Companies / researchers in general have no strong requirement to show you any ar...

qayxc · on June 9, 2020

> Companies / researchers in general have no strong requirement to show you any artifacts to reproduce their work.

That's quite literally the opposite of what science is all about! If they don't want others to reproduce their results, they might just as well end each paper with "You can take our word for it!" and skip the details altogether...

What I'm rather interested in are points of comparison. Performance in terms of a chosen metric is one thing, but research gets more useful if it can easily be reproduced. This is the norm in all other sciences - why not in AI research?

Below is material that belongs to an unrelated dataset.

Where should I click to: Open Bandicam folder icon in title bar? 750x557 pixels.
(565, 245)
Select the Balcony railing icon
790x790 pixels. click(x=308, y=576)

If I can see that their approach is 20% better than SOTA, but they require 1M LoC plus 3 weeks of total computation time on a 100 machine cluster with 8 V100 per node, I can safely say - sod it! - use the inferior commercial product instead and add 20% manual effort (since I need to add manual work anyways as the accuracy isn't 100%).

zitterbewegung · on June 10, 2020

Yes, it is and I agree with you.

I worked in a lab where I had to reproduce others peoples code in Java. I never finished any of those projects.

For Example GPT-2 would need around ~$50k to reproduce from scratch. GPT-3 is probably a few orders of magnitude than that. How would anyone reproduce it unless they are a company? I've seen NVIDIA reproduce some results.

Also, most of the issues are you don't have the datasets and after the PhD students graduate and the professor gets a job your access of the datasets go away like bitrot.

visarga · on June 10, 2020

> If I can see that their approach is 20% better than SOTA, but they require 1M LoC plus 3 weeks of total computation time on a 100 machine cluster with 8 V100 per node, I can safely say - sod it!

8 V100's cost about $20/h, 100 machines for 2 weeks (allowing for a long training time) will cost $638K. This is the salary of three to five engineers for a year. If your model reduces more than that amount of time it is worth it. It's just a matter of how much use you can get out of it. Of course a model can be reused by different teams and companies, so it could easily be worth the price.

I expect the number I calculated to be exaggerated for this task, though, you don't need that much compute for this model. GPT-3 cost $1.2M per run and it is the largest model in existence.